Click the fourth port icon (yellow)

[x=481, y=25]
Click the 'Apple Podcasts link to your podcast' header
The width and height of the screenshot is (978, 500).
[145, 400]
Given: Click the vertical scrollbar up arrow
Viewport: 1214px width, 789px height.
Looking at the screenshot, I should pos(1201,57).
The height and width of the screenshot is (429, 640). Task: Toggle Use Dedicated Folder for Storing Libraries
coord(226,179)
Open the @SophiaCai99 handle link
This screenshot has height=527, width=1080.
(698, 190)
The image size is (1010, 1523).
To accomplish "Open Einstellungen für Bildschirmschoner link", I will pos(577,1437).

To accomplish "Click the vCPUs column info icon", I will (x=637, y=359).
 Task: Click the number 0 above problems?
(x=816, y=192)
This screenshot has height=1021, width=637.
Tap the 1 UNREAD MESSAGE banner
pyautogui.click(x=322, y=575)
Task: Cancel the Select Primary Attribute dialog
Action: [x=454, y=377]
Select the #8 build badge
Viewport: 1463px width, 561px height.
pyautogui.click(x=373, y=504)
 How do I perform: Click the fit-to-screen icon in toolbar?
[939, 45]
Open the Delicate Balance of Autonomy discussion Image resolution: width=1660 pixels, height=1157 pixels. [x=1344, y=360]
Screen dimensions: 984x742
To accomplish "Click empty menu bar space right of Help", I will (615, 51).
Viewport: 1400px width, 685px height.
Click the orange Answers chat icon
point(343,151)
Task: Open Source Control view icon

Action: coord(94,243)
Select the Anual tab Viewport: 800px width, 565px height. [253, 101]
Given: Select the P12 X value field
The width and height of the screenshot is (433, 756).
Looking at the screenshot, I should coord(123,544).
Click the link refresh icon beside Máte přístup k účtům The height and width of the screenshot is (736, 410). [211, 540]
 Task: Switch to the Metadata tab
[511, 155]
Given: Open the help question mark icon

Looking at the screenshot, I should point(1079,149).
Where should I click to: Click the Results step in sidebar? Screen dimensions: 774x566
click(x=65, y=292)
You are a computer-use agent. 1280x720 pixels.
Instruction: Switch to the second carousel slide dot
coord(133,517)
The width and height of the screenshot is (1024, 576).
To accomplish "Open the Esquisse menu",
_ _ _
Can you give every line of the records above as a JSON list of strings, one string per line, with blank lines left out?

[
  "Click the fourth port icon (yellow)",
  "[x=481, y=25]",
  "Click the 'Apple Podcasts link to your podcast' header",
  "The width and height of the screenshot is (978, 500).",
  "[145, 400]",
  "Given: Click the vertical scrollbar up arrow",
  "Viewport: 1214px width, 789px height.",
  "Looking at the screenshot, I should pos(1201,57).",
  "The height and width of the screenshot is (429, 640). Task: Toggle Use Dedicated Folder for Storing Libraries",
  "coord(226,179)",
  "Open the @SophiaCai99 handle link",
  "This screenshot has height=527, width=1080.",
  "(698, 190)",
  "The image size is (1010, 1523).",
  "To accomplish \"Open Einstellungen für Bildschirmschoner link\", I will pos(577,1437).",
  "To accomplish \"Click the vCPUs column info icon\", I will (x=637, y=359).",
  " Task: Click the number 0 above problems?",
  "(x=816, y=192)",
  "This screenshot has height=1021, width=637.",
  "Tap the 1 UNREAD MESSAGE banner",
  "pyautogui.click(x=322, y=575)",
  "Task: Cancel the Select Primary Attribute dialog",
  "Action: [x=454, y=377]",
  "Select the #8 build badge",
  "Viewport: 1463px width, 561px height.",
  "pyautogui.click(x=373, y=504)",
  " How do I perform: Click the fit-to-screen icon in toolbar?",
  "[939, 45]",
  "Open the Delicate Balance of Autonomy discussion Image resolution: width=1660 pixels, height=1157 pixels. [x=1344, y=360]",
  "Screen dimensions: 984x742",
  "To accomplish \"Click empty menu bar space right of Help\", I will (615, 51).",
  "Viewport: 1400px width, 685px height.",
  "Click the orange Answers chat icon",
  "point(343,151)",
  "Task: Open Source Control view icon",
  "Action: coord(94,243)",
  "Select the Anual tab Viewport: 800px width, 565px height. [253, 101]",
  "Given: Select the P12 X value field",
  "The width and height of the screenshot is (433, 756).",
  "Looking at the screenshot, I should coord(123,544).",
  "Click the link refresh icon beside Máte přístup k účtům The height and width of the screenshot is (736, 410). [211, 540]",
  " Task: Switch to the Metadata tab",
  "[511, 155]",
  "Given: Open the help question mark icon",
  "Looking at the screenshot, I should point(1079,149).",
  "Where should I click to: Click the Results step in sidebar? Screen dimensions: 774x566",
  "click(x=65, y=292)",
  "You are a computer-use agent. 1280x720 pixels.",
  "Instruction: Switch to the second carousel slide dot",
  "coord(133,517)",
  "The width and height of the screenshot is (1024, 576).",
  "To accomplish \"Open the Esquisse menu\","
]